[This piece has been updated to correct information about the tax deductibility of weekly passes. Some comments in this thread will reflect the original version of the post that didn’t include take this into account in price comparisons.]
Cynthia Cheng wrote to me recently:
I know plenty of people who don’t even realize that GTA passes exist and are paying two or more fares to get to and from work, school, etc. I am sure that if enough people know about it, then perhaps we’ll have monthly passes rather than weekly and perhaps more outlets would sell them. Do you know why this is?
A while ago, I had written about the demise of the GO/TTC Twin Pass thanks to GO-Transit’s refusal to pay its share of the $10-subsidy built into the pass.
There is, however, a GTA Pass that costs $43/week. The only place it seems to be advertised in Toronto is on a pulldown on the TTC website for the various types of fares and passes. It is not on the TTC fare card, nor is it on the VIVA farecard.
I had lots of time to contemplate this today while I languished in Don Mills Station waiting 22 minutes for the nominally 15-minute headway on the 190 Rocket to STC. In vain did I search for any mention of the GTA pass on TTC or VIVA displays.
According to the web page, I can even buy one of these mystery passes at Don Mills Station. The only problem is, I cannot do this in the bus loop, but at the collector’s booth which is somewhere else, I am sure, but not on the path I take from the Sheppard Subway train to the buses. [In one of the comments below, directions to this booth were provided.] I could also do this at STC station where the bus/RT interchange actually passes through the same space as the collector’s booth.
But would I want to buy this pass? What does it offer me? If I am a 10-trip-a-week person, my TTC fares at ticket rate would cost $21, compared with $30 for a TTC weekly pass. That pass is tax deductible only if I buy 4 a month, and there is no bulk buy discount because, obviously, if I wanted that I would be in the Metropass Discount Program.
Meanwhile, over in Mississauga, I could pay $22 for 10 tickets or $23 for a weekly pass.
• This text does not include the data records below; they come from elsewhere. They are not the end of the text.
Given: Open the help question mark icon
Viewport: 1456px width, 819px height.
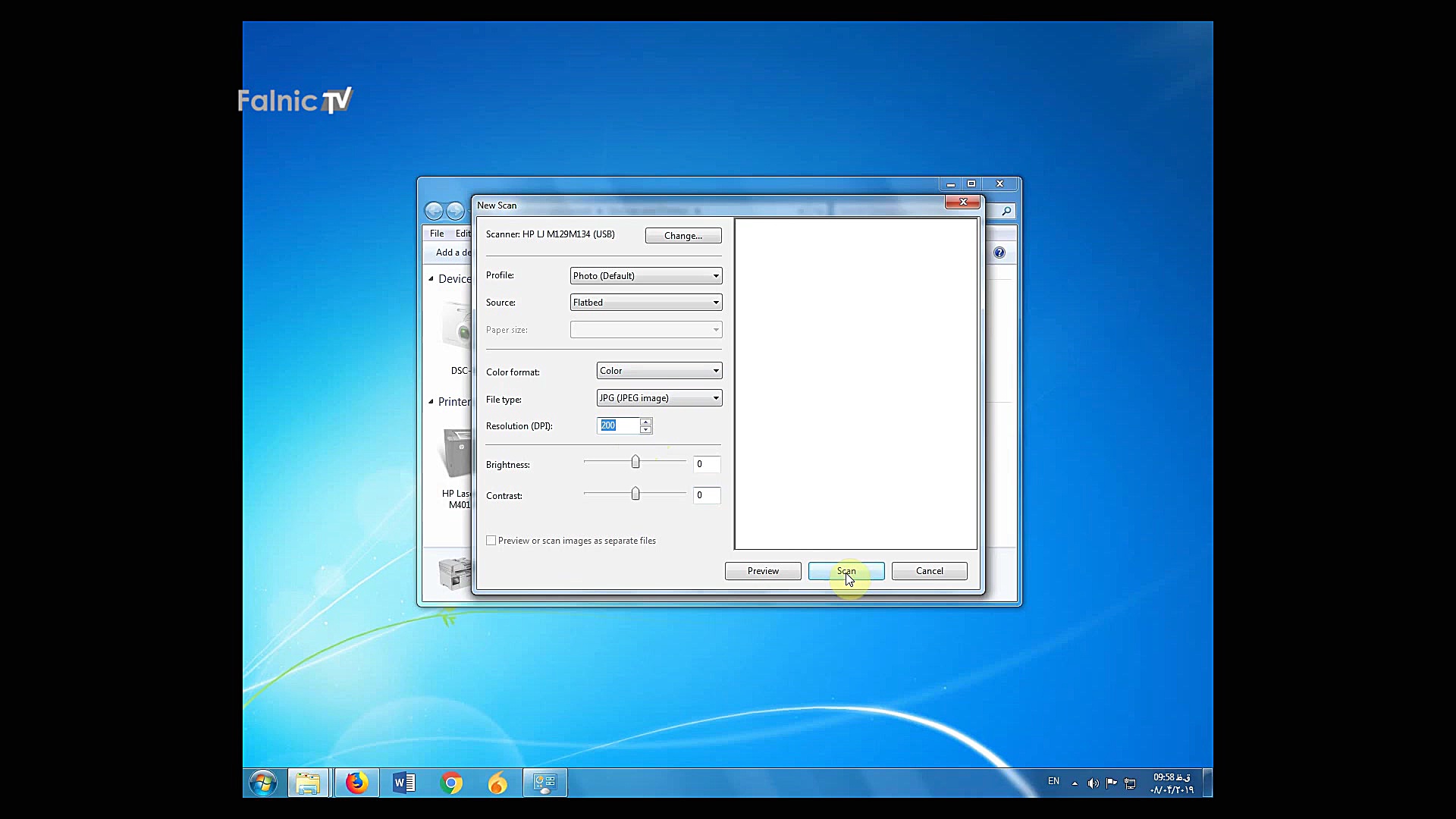Looking at the screenshot, I should pyautogui.click(x=999, y=253).

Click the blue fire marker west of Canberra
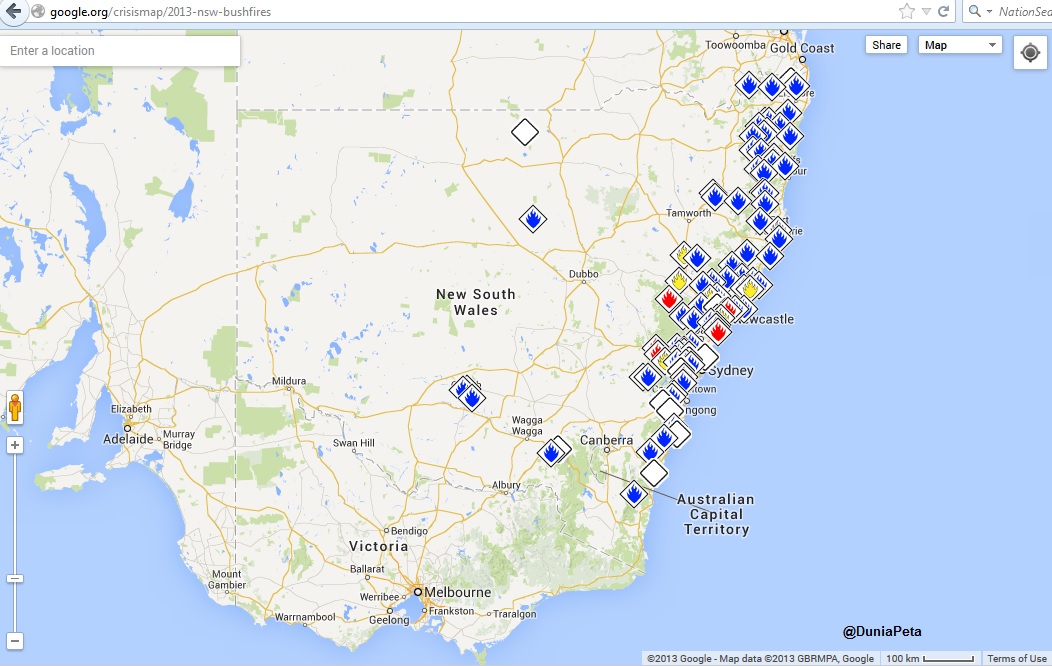[x=550, y=453]
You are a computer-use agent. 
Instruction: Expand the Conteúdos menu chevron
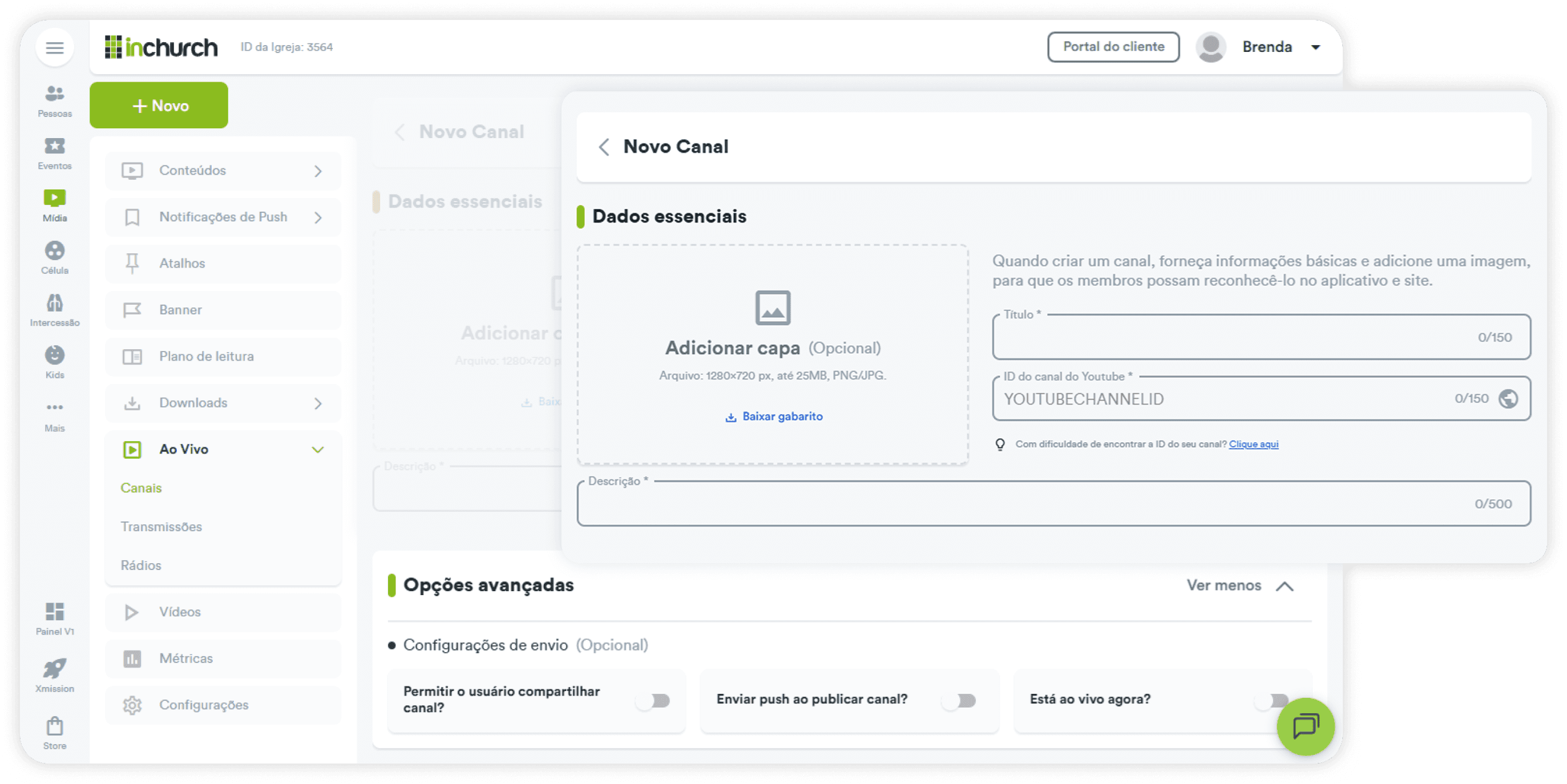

This means that a GTA pass equals the combined cost of 10 trips at ticket rate on the TTC and Mississauga Transit, and I can get a combined pass for the TTC and other GTA systems for only $13 more than a TTC-only weekly pass.
If we were pricing things the same way for monthly passes, the equivalent cost would be $143 assuming no discount for bulk purchase, but eligible for a tax refund of roughly $21 for a net cost of $122.
As things stand, I can pay $172 for four weeks’ worth of GTA passes, or buy a monthly pass for both systems. The after-tax cost of the weekly passes is $146.20. This is cheaper than buying monthly passes for the TTC and Mississauga Transit separately, about $166 net of the tax rebate, or $159 if I buy TTC passes on the discount program.
The situation is comparable for other GTA systems combined with the TTC.
This is a good example of how fare structures can be bastardized depending on what one is trying to achieve, not to mention the marketing issue that this is an almost unknown type of fare. Given the discount, I’m not surprised they hide it!
Integrating fare systems where there are existing deep discounts for certain types of usage will be a real challenge. Once we eliminate the artificial barrier between the 416 and 905, what should the fare be? What should passes cost?